I finished one more chapter of Saint Augustine. He confessed he stole pears as a kid, regretted sexual pleasures of his youth, and described how his stressed mother fond of wine wanted him to be a priest to satisfy her. There was nothing more glamorous than to have a son become a Catholic priest in the third century, and Augustine became an obstinate priest fond of wine too.

I picked up Kafka. The wasp brought another branchlet to knit inside the anchor. I waited for it to finish its labor and fly back to get more material for its home. The Stoker the story marked to study, I read:

As Karl Rossmann, a poor boy of sixteen who had been packed off to America by his parents because a servant girl had seduced him and got herself with child by him, stood on the liner slowly entering the harbor of New York, a sudden burst of sunshine seemed to illumine the Statue of Liberty, so that he saw it in a new light, although he had sighted it long before. The arm with the sword rose up as if newly stretched aloft, and round the figure blew the free winds of heaven.

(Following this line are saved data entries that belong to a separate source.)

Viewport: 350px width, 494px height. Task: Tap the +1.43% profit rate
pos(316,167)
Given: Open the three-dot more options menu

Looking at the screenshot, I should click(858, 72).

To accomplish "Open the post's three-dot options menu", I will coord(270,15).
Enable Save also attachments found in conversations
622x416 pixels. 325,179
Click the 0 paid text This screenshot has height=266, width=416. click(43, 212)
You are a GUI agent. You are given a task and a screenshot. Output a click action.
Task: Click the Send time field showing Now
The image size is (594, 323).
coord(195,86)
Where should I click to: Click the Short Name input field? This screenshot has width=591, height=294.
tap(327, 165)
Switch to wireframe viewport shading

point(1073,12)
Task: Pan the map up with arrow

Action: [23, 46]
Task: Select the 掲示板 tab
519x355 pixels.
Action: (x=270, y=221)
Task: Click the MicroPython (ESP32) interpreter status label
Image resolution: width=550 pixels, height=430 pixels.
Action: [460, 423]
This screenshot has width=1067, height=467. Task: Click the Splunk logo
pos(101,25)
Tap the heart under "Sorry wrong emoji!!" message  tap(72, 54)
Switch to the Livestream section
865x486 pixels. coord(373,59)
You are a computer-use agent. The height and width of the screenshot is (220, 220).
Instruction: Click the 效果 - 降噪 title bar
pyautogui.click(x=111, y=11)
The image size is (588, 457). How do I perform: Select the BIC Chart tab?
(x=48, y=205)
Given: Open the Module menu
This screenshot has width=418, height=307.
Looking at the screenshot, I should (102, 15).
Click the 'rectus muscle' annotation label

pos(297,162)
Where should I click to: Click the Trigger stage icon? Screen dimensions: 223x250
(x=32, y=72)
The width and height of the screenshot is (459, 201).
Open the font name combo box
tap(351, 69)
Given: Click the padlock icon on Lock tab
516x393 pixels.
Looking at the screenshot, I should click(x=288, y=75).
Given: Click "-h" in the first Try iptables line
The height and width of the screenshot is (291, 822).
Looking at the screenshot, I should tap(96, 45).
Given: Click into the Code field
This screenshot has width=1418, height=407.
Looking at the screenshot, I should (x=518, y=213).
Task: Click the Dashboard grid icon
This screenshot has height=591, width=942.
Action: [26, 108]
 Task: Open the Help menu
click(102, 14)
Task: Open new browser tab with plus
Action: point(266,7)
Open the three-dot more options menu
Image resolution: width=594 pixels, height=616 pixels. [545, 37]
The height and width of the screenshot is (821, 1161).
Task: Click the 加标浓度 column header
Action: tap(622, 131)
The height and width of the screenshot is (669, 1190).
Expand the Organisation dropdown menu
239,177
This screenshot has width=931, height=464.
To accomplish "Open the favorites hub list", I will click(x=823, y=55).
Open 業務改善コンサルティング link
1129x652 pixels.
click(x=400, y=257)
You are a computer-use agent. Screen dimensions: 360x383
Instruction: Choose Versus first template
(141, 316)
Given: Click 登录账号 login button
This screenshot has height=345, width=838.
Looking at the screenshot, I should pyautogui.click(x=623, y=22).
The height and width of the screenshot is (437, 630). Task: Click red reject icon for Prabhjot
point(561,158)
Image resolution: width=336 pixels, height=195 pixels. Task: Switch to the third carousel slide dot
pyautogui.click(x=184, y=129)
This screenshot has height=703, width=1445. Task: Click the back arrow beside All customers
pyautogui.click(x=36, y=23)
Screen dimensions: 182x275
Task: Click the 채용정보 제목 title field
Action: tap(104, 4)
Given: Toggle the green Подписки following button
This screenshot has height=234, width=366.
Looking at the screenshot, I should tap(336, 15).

A sword? No, the Statue of Liberty doesn’t raise a sword, but a torch, doesn’t it? To search the truth, I got up and looked to the statue in the bay. The sun illuminated a torch in her upraised right hand. The Staten Island Ferry’s foghorn lowed. Sluggish sailboats fled down the Hudson. There came the little wasp loaded with one more branchlet. Lanterns rattled. Happy girls turned their butts to the sun. Big white clouds slowly passed.

The wasps never went to Harvard to learn their precise navigation.